The pushback has already begun, with prominent tech journalism site TechCrunch promoting a boycott:

Here’s our new policy on A.P. stories: they don’t exist. We don’t see them, we don’t quote them, we don’t link to them. They’re banned until they abandon this new strategy, and I encourage others to do the same until they back down from these ridiculous attempts to stop the spread of information around the Internet.

The thing that traditional journalism still doesn't get is that they're no longer the only game in town. A site like TechCrunch only helps the AP, pointing back to stories they wrote and sending eyeballs their way. But a site like TechCrunch doesn't need the AP. There's no longer a news vacuum that can only be filled by wire services--the news can be told without them.

Which isn't to say that the AP doesn't offer critical services--with newspapers shrinking everywhere, the AP stands as one of the few services capable of continuing to run foreign bureaus; with a renewed focus on local news at many newspapers (for better or for worse), the AP is one of the last remaining eyes able to investigate at a national level. These and many other things are important. Of course, the AP's main reason for existing--to be a way for newspapers to share stories--is obviously built on a now-unworkable model. And that's, ultimately, what this whole dustup is about: The AP needs to realize that it's living in a new world, a word where it's still needed, but in a very different way that it's accustomed.

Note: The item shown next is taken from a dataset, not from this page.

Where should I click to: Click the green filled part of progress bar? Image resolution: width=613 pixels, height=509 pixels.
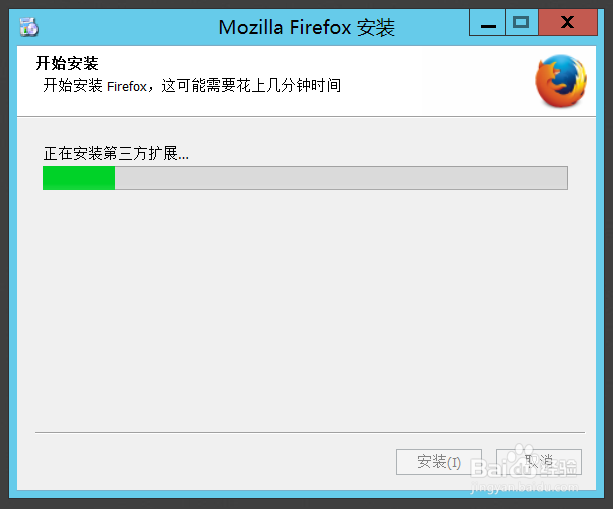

And pissing off the very people that are changing the way news is consumed is probably the worst move they could make right now.

Wednesday, June 11, 2008

fallen soldier

Spending 12 years doing anything is hard, but spending 12 years reading magazines and writing about them intelligently is a feat worthly of Sisyphus. Well that's exactly the feat that the Washington Post's Peter Carlson has pulled off in his always-engaging column "The Magazine Reader." Unfortunately, Carlson has penned his last column, choosing to take the Washington Post's buyout offer in order to explore other arenas, "such as sloth and gin" (nobel pursuits both). Carlson's departure is a sad statement on both the state of newspapers and magazines (because, one would imagine, if they still felt vital, he'd have kept the beat going), and one worth noting here.

Monday, June 9, 2008

“It’s a strategy, basically, of gradually closing down"

The New York Times has an article about the changes at Tribune Co., that might be most notable for how adeptly the they're able to cover the implosion of the newspaper industry without actually putting themselves in too. It takes a fair amount of gymnastics, but the result is a story about newspapers in a newspaper that never actually acknowledges that that it too is in trouble. What other industry would present information that way? None I can think of.

Anyway, what's going to be cut? How about an order of the usual?

Mr. Zell and Mr. Michaels did not address what content would be cut, but Mr. Zell has said before that he disagrees with the heavy allocation of resources to national and international news. Many newspapers have concluded that when a mouse click can collect news of Washington or Baghdad or Beijing from a multitude of sources, local news is their only real hold on readers.

Yes, you read that right: Bring the old "hyperlocal" dog back onto the track for one last race. I'm sure it's still a good idea, right? Oh wait...

P.S. Sorry for the absence, I've been transitioning from one thing to the next. I expect regularly-scheduled updates to continue from here on out.